Identification of Hub Genes Associated with Hepatocellular Carcinoma Prognosis by Bioinformatics Analysis

Abstract

Objective: This study aimed to identify hub genes that are associated with hepatocellular carcinoma (HCC) prognosis by bioinformatics analysis. Methods: Data were collected from the Gene Expression Omnibus (GEO) and The Cancer Genome Atlas (TCGA) liver HCC datasets. The robust rank aggregation algorithm was used in integrating the data on differentially expressed genes (DEGs). Online databases DAVID 6.8 and REACTOME were used for gene ontology and pathway enrichment analysis. R software version 3.5.1, Cytoscape, and Kaplan-Meier plotter were used to identify hub genes. Results: Six GEO datasets and the TCGA liver HCC dataset were included in this analysis. A total of 151 upregulated and 245 downregulated DEGs were identified. The upregulated DEGs most significantly enriched in the functional categories of cell division, chromosomes, centromeric regions, and protein binding, whereas the downregulated DEGs most significantly enriched in the epoxygenase P450 pathway, extracellular region, and heme binding, with respect to biological process, cellular component, and molecular function analysis, respectively. Upregulated DEGS most significantly enriched the cell cycle pathway, whereas downregulated DEGs most significantly enriched the metabolism pathway. Finally, 88 upregulated and 40 downregulated genes were identified as hub genes.

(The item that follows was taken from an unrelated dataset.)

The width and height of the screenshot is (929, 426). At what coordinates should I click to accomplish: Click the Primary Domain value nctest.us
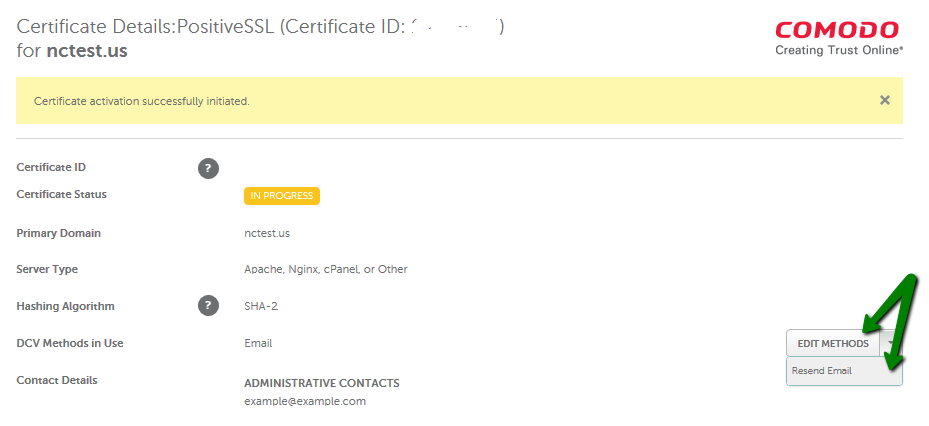(267, 233)
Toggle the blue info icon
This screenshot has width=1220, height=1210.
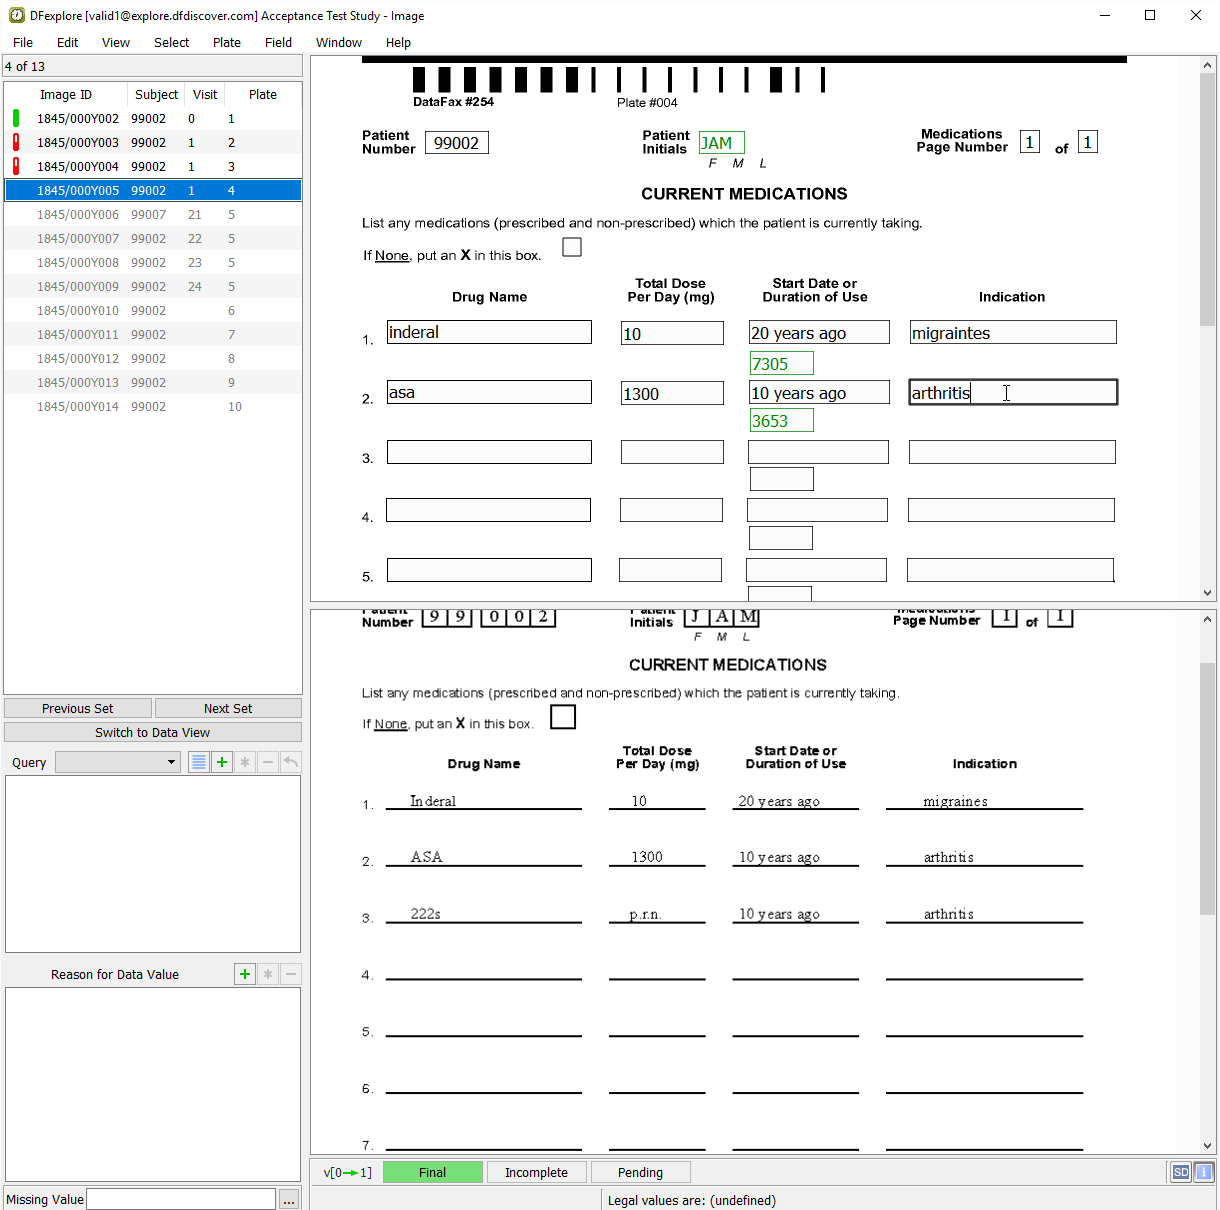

The top 10 upregulated hub DEGs were CDK1, CCNB1, CCNB2, CDC20, CCNA2, AURKA, MAD2L1, TOP2A, BUB1B and BUB1. The top 10 downregulated hub DEGs were ESR1, IGF1, FTCD, CYP3A4, SPP2, C8A, CYP2E1, TAT, F9 and CYP2C9. Conclusions: This study identified several upregulated and downregulated hub genes that are associated with the prognosis of HCC patients. Verification of these results using in vitro and in vivo studies is warranted.